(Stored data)
*** Block opens ***

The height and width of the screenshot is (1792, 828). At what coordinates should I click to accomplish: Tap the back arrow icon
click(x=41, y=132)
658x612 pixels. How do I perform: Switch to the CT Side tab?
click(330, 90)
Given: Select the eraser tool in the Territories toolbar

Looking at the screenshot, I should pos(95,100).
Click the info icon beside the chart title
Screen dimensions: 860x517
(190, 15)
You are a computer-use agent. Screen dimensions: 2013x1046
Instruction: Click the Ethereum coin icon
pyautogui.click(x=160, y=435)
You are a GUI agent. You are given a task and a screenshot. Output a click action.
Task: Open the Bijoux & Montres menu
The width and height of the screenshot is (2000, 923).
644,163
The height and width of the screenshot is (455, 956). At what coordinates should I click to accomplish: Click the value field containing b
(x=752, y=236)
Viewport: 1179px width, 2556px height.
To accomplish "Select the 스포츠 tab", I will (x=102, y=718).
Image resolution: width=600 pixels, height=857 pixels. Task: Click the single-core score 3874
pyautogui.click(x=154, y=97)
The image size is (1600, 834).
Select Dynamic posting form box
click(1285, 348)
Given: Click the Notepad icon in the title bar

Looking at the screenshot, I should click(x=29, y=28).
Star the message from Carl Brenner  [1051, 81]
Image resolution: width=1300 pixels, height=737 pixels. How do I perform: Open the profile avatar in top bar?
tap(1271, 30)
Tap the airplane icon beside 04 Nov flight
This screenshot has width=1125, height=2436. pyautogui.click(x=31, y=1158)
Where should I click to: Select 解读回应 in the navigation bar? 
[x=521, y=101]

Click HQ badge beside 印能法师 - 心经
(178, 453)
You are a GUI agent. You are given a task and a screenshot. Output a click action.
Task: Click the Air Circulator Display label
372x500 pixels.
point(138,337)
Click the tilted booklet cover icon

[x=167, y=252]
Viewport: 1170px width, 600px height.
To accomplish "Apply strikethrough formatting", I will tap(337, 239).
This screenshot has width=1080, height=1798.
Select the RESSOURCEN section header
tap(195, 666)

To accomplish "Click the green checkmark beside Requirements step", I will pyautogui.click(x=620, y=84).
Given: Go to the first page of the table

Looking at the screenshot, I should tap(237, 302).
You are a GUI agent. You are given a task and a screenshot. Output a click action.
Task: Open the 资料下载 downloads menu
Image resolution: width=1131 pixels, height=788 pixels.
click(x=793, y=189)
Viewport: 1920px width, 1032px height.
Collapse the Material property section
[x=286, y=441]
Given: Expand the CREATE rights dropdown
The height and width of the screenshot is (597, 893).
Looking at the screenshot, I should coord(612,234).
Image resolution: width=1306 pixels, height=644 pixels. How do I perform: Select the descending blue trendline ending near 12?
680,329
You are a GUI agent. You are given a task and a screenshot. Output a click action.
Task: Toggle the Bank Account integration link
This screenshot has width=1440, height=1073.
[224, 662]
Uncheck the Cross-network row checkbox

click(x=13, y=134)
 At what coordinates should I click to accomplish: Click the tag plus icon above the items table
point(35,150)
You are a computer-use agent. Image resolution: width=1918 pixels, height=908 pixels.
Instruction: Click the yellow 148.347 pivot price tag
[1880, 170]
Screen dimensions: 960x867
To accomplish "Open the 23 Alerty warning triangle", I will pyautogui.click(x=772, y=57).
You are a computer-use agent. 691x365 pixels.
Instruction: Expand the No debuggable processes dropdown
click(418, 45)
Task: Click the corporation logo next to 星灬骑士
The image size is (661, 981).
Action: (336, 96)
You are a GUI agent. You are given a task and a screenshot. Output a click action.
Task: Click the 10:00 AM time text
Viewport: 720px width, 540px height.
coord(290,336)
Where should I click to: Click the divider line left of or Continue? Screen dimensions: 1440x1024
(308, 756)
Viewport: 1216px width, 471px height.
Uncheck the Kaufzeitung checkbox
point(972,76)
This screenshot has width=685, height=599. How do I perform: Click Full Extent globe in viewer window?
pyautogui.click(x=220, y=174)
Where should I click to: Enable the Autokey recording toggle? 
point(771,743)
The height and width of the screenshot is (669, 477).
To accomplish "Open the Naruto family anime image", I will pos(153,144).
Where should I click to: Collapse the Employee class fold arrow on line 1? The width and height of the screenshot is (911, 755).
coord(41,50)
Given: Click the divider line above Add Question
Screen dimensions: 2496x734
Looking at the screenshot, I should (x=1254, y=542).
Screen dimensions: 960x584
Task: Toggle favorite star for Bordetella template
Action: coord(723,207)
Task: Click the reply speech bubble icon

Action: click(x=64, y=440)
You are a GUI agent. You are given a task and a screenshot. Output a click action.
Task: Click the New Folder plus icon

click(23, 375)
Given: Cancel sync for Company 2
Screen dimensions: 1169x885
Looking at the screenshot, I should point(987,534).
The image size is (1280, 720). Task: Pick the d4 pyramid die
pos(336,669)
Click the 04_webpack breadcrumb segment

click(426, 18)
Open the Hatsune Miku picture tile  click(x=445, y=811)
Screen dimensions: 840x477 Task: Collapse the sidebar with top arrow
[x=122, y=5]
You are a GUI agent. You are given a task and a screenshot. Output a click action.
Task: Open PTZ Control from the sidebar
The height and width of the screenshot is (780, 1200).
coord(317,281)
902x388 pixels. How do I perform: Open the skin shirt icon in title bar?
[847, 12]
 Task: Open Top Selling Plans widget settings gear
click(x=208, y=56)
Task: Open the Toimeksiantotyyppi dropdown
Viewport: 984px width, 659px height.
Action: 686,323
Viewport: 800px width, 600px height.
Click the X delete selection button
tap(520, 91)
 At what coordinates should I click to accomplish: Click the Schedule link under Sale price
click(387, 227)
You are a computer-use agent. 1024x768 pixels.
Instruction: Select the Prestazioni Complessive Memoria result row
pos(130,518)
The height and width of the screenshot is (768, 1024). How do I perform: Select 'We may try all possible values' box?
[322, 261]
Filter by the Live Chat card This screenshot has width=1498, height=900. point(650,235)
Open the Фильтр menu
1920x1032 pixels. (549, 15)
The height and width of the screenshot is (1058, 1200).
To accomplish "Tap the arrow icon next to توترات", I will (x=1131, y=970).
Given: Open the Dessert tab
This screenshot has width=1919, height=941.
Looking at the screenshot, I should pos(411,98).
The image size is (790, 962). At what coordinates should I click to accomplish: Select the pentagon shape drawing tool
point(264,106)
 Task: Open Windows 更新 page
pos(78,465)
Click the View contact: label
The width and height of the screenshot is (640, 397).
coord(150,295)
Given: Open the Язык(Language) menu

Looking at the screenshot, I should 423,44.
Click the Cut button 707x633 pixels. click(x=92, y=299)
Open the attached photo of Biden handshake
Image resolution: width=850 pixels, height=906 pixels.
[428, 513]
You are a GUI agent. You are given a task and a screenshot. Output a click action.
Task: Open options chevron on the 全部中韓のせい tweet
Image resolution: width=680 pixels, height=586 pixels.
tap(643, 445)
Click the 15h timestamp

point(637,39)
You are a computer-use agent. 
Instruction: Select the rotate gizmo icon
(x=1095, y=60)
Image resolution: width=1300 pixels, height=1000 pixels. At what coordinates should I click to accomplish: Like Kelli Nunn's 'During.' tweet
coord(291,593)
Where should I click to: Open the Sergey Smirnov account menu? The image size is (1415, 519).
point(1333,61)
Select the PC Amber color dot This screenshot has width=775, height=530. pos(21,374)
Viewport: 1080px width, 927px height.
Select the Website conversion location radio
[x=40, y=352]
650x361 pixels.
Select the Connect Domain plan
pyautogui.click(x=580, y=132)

*** Block closes ***

◆ **What this task involves**
Every entry should be reproduced exactly, with no part omitted.

◆ **Task answer**
The height and width of the screenshot is (1792, 828). At what coordinates should I click to accomplish: Tap the back arrow icon
click(x=41, y=132)
658x612 pixels. How do I perform: Switch to the CT Side tab?
click(330, 90)
Given: Select the eraser tool in the Territories toolbar

Looking at the screenshot, I should pos(95,100).
Click the info icon beside the chart title
Screen dimensions: 860x517
(190, 15)
You are a computer-use agent. Screen dimensions: 2013x1046
Instruction: Click the Ethereum coin icon
pyautogui.click(x=160, y=435)
You are a GUI agent. You are given a task and a screenshot. Output a click action.
Task: Open the Bijoux & Montres menu
The width and height of the screenshot is (2000, 923).
644,163
The height and width of the screenshot is (455, 956). At what coordinates should I click to accomplish: Click the value field containing b
(x=752, y=236)
Viewport: 1179px width, 2556px height.
To accomplish "Select the 스포츠 tab", I will (x=102, y=718).
Image resolution: width=600 pixels, height=857 pixels. Task: Click the single-core score 3874
pyautogui.click(x=154, y=97)
The image size is (1600, 834).
Select Dynamic posting form box
click(1285, 348)
Given: Click the Notepad icon in the title bar

Looking at the screenshot, I should click(x=29, y=28).
Star the message from Carl Brenner  [1051, 81]
Image resolution: width=1300 pixels, height=737 pixels. How do I perform: Open the profile avatar in top bar?
tap(1271, 30)
Tap the airplane icon beside 04 Nov flight
This screenshot has width=1125, height=2436. pyautogui.click(x=31, y=1158)
Where should I click to: Select 解读回应 in the navigation bar? 
[x=521, y=101]

Click HQ badge beside 印能法师 - 心经
(178, 453)
You are a GUI agent. You are given a task and a screenshot. Output a click action.
Task: Click the Air Circulator Display label
372x500 pixels.
point(138,337)
Click the tilted booklet cover icon

[x=167, y=252]
Viewport: 1170px width, 600px height.
To accomplish "Apply strikethrough formatting", I will tap(337, 239).
This screenshot has width=1080, height=1798.
Select the RESSOURCEN section header
tap(195, 666)

To accomplish "Click the green checkmark beside Requirements step", I will pyautogui.click(x=620, y=84).
Given: Go to the first page of the table

Looking at the screenshot, I should tap(237, 302).
You are a GUI agent. You are given a task and a screenshot. Output a click action.
Task: Open the 资料下载 downloads menu
Image resolution: width=1131 pixels, height=788 pixels.
click(x=793, y=189)
Viewport: 1920px width, 1032px height.
Collapse the Material property section
[x=286, y=441]
Given: Expand the CREATE rights dropdown
The height and width of the screenshot is (597, 893).
Looking at the screenshot, I should coord(612,234).
Image resolution: width=1306 pixels, height=644 pixels. How do I perform: Select the descending blue trendline ending near 12?
680,329
You are a GUI agent. You are given a task and a screenshot. Output a click action.
Task: Toggle the Bank Account integration link
This screenshot has width=1440, height=1073.
[224, 662]
Uncheck the Cross-network row checkbox

click(x=13, y=134)
 At what coordinates should I click to accomplish: Click the tag plus icon above the items table
point(35,150)
You are a computer-use agent. Image resolution: width=1918 pixels, height=908 pixels.
Instruction: Click the yellow 148.347 pivot price tag
[1880, 170]
Screen dimensions: 960x867
To accomplish "Open the 23 Alerty warning triangle", I will pyautogui.click(x=772, y=57).
You are a computer-use agent. 691x365 pixels.
Instruction: Expand the No debuggable processes dropdown
click(418, 45)
Task: Click the corporation logo next to 星灬骑士
The image size is (661, 981).
Action: (336, 96)
You are a GUI agent. You are given a task and a screenshot. Output a click action.
Task: Click the 10:00 AM time text
Viewport: 720px width, 540px height.
coord(290,336)
Where should I click to: Click the divider line left of or Continue? Screen dimensions: 1440x1024
(308, 756)
Viewport: 1216px width, 471px height.
Uncheck the Kaufzeitung checkbox
point(972,76)
This screenshot has width=685, height=599. How do I perform: Click Full Extent globe in viewer window?
pyautogui.click(x=220, y=174)
Where should I click to: Enable the Autokey recording toggle? 
point(771,743)
The height and width of the screenshot is (669, 477).
To accomplish "Open the Naruto family anime image", I will pos(153,144).
Where should I click to: Collapse the Employee class fold arrow on line 1? The width and height of the screenshot is (911, 755).
coord(41,50)
Given: Click the divider line above Add Question
Screen dimensions: 2496x734
Looking at the screenshot, I should (x=1254, y=542).
Screen dimensions: 960x584
Task: Toggle favorite star for Bordetella template
Action: coord(723,207)
Task: Click the reply speech bubble icon

Action: click(x=64, y=440)
You are a GUI agent. You are given a task and a screenshot. Output a click action.
Task: Click the New Folder plus icon

click(23, 375)
Given: Cancel sync for Company 2
Screen dimensions: 1169x885
Looking at the screenshot, I should point(987,534).
The image size is (1280, 720). Task: Pick the d4 pyramid die
pos(336,669)
Click the 04_webpack breadcrumb segment

click(426, 18)
Open the Hatsune Miku picture tile  click(x=445, y=811)
Screen dimensions: 840x477 Task: Collapse the sidebar with top arrow
[x=122, y=5]
You are a GUI agent. You are given a task and a screenshot. Output a click action.
Task: Open PTZ Control from the sidebar
The height and width of the screenshot is (780, 1200).
coord(317,281)
902x388 pixels. How do I perform: Open the skin shirt icon in title bar?
[847, 12]
 Task: Open Top Selling Plans widget settings gear
click(x=208, y=56)
Task: Open the Toimeksiantotyyppi dropdown
Viewport: 984px width, 659px height.
Action: 686,323
Viewport: 800px width, 600px height.
Click the X delete selection button
tap(520, 91)
 At what coordinates should I click to accomplish: Click the Schedule link under Sale price
click(387, 227)
You are a computer-use agent. 1024x768 pixels.
Instruction: Select the Prestazioni Complessive Memoria result row
pos(130,518)
The height and width of the screenshot is (768, 1024). How do I perform: Select 'We may try all possible values' box?
[322, 261]
Filter by the Live Chat card This screenshot has width=1498, height=900. point(650,235)
Open the Фильтр menu
1920x1032 pixels. (549, 15)
The height and width of the screenshot is (1058, 1200).
To accomplish "Tap the arrow icon next to توترات", I will (x=1131, y=970).
Given: Open the Dessert tab
This screenshot has width=1919, height=941.
Looking at the screenshot, I should pos(411,98).
The image size is (790, 962). At what coordinates should I click to accomplish: Select the pentagon shape drawing tool
point(264,106)
 Task: Open Windows 更新 page
pos(78,465)
Click the View contact: label
The width and height of the screenshot is (640, 397).
coord(150,295)
Given: Open the Язык(Language) menu

Looking at the screenshot, I should 423,44.
Click the Cut button 707x633 pixels. click(x=92, y=299)
Open the attached photo of Biden handshake
Image resolution: width=850 pixels, height=906 pixels.
[428, 513]
You are a GUI agent. You are given a task and a screenshot. Output a click action.
Task: Open options chevron on the 全部中韓のせい tweet
Image resolution: width=680 pixels, height=586 pixels.
tap(643, 445)
Click the 15h timestamp

point(637,39)
You are a computer-use agent. 
Instruction: Select the rotate gizmo icon
(x=1095, y=60)
Image resolution: width=1300 pixels, height=1000 pixels. At what coordinates should I click to accomplish: Like Kelli Nunn's 'During.' tweet
coord(291,593)
Where should I click to: Open the Sergey Smirnov account menu? The image size is (1415, 519).
point(1333,61)
Select the PC Amber color dot This screenshot has width=775, height=530. pos(21,374)
Viewport: 1080px width, 927px height.
Select the Website conversion location radio
[x=40, y=352]
650x361 pixels.
Select the Connect Domain plan
pyautogui.click(x=580, y=132)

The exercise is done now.